One Thing We Learned from the Crisis


Ten years ago this month, the Federal Reserve Board made a mistake.

By August 2007, when the research conference at Jackson Hole ended, insiders recognized that some sort of crisis had begun (the Bear Stearns sub-prime hedge funds, Bank Paribas, and all that).  So Federal Reserve Chair Ben Bernanke, FRB New York President Timothy Geithner, and Vice Chair Donald Kohn began discussing emergency measures.

In the coming weeks, plans were drafted to offer troubled institutions short-term loans through auctions at “market rates,” instead of overnight loans at ominous “penalty rates.” The idea was to disguise the emergency nature of such loans and diminish the fear that news of them inevitably spread. In the event, they could be offered, not just to commercial banks, but to investment banks as well, under the broad authority to lend to virtually anyone in need under of Fed’s obscure section 13 (3) .

Envisaged, too, was a series of currency swap lines with European central banks. These derivative transactions would permit distressed European banks to borrow dollars from their home institutions, rather than appealing directly to the Fed, suffering the attendant stigma.  The Fed kept both plans on the shelf in case they were needed.

By December, the arrangements were called for. Reporters had been speculating about them for days. But when the Fed’s Federal Open Market Committee failed to mention them in its communique after its regular meeting, the Dow Jones Industrial Average fell nearly 300 points. Markets concluded that no announcement meant there were no new plans.

In fact, the announcement had been postponed for only a day, to oblige European Central Bank president Jean-Claude Trichet’s wish that the announcement of the Term Auction Facility (TAF) should overshadow news of the new swap lines. Calm was restored – for a time.

By March, when the Fed extended TAF lending to the twenty primary dealers in government securities routinely doing business with the New York Fed – Bear Stearns among them – and then added mortgaged-backed securities to the list, it was clear that emergency measures were working.  The film The Big Short ends just as the Fed was gaining (temporary) control.

And in September, four days after the full-fledged panic finally began when Lehman Brothers was allowed to fail, the Fed’s foresight proved equal to the task.  Some $250 billion in emergency lending of one sort or another, plus another $700 billion vouchsafed by Congress under the Troubled Asset Relief Program, was sufficient to win the day. (All this is from Bernanke’s memoir, The Courage to Act.)

The cost of the small mistake of the announcement in December 2007 underscores the magnitude of the eventual success. Three hundred points on the Dow versus, say, twenty-five percent of world product for a year or two in the case of a global depression. The authorities’ foresight – and attention to the details of making monetary policy – indicates the intricacy of the task . One thing we know about the crisis is that the Federal Reserve Board came through.

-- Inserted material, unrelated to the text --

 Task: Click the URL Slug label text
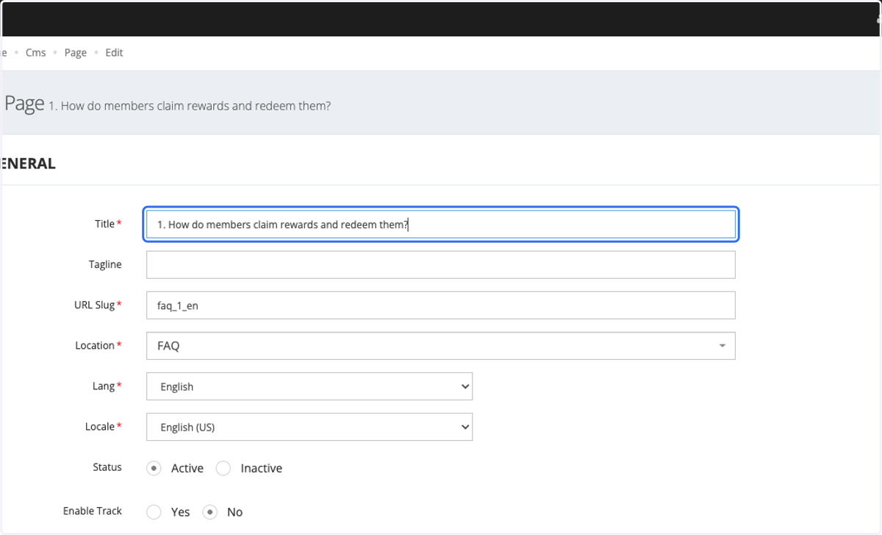pyautogui.click(x=94, y=305)
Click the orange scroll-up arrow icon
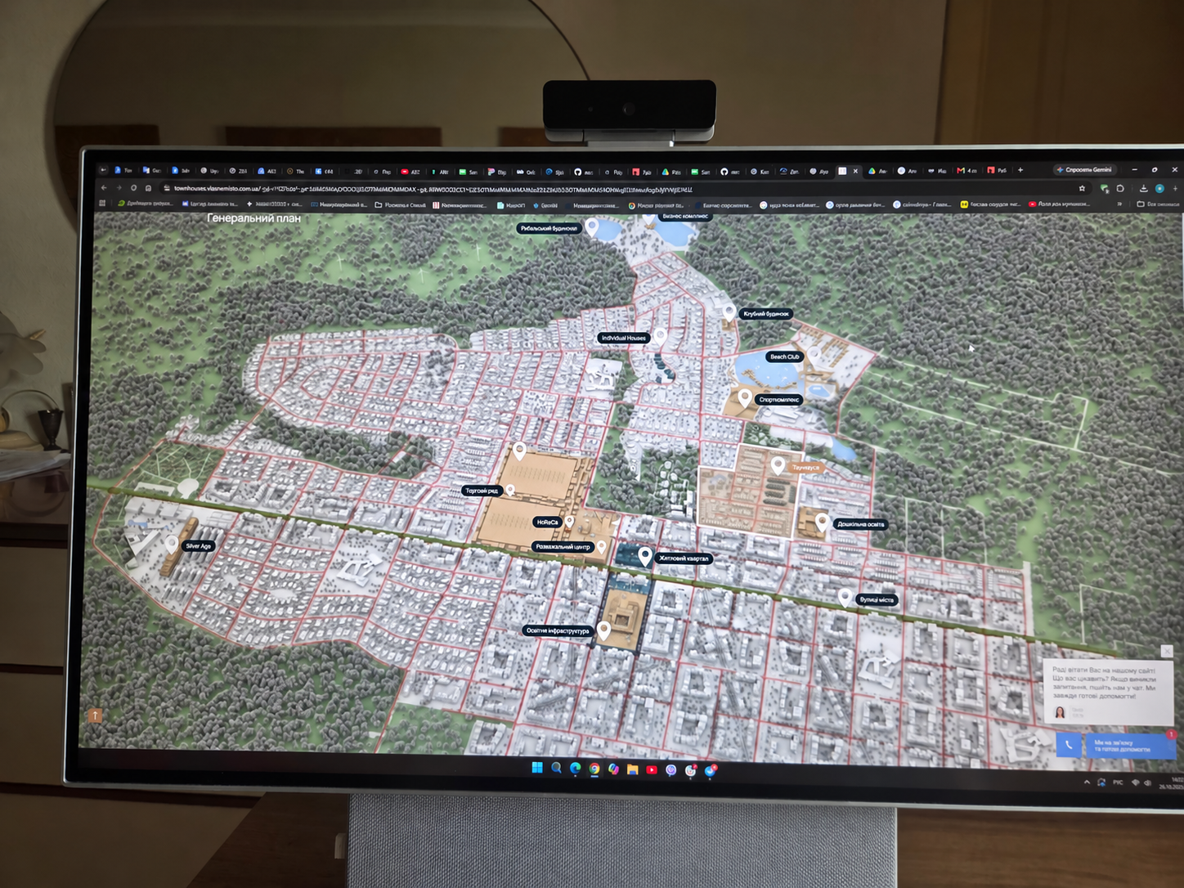The image size is (1184, 888). 95,715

It is, of course, possible to argue alternative scenarios. Suppose the Fed had tightened in 2004?  Suppose Bear Stearns had been allowed to fail in March? Suppose the panic had been allowed to run its course?  There are plenty of topics for the hot stove league.

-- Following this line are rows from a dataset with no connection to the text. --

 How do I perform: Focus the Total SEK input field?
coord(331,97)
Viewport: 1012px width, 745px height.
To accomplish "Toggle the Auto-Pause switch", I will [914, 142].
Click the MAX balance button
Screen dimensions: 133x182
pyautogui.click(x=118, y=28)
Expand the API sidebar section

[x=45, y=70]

Ten years after crisis, much about its origins remains out of focus.  Amid the rush to globalization, countries piled up large foreign currency reserves, the better to stave off sudden currency swings.  The resulting “savings glut” fueled the boom in sub-prime mortgage lending. Various relationships didn’t become apparent until almost too late.

Since then, however, central banks have distinguished themselves in coping with the the downturn that followed the panic.  The expansionary monetary policy known as “quantitative easing” slowly returned the United States to near full employment; and unemployment is finally falling in Europe, even in Spain, Portugal and Greece

As the Financial Times editorialized yesterday, no news was good news when three major central banks met last week and world financial markets didn’t budge: “[I]nvestors no longer hang on central bankers’ every word because, after the greatest firefighting operation in generations, most major economies are in decent health and monetary policy of late has become more predictable.”

Three cheers, then, for retiring Fed chair Janet Yellen, ECB chief Mario Draghi, and Mark Carney, governor of the Bank of England. Those who manage the global banking system aren’t perfect. But they know a lot more than they used to. See Lords of Finance: The Bankers Who Broke the World, by Liquat Ahamet, if you doubt it.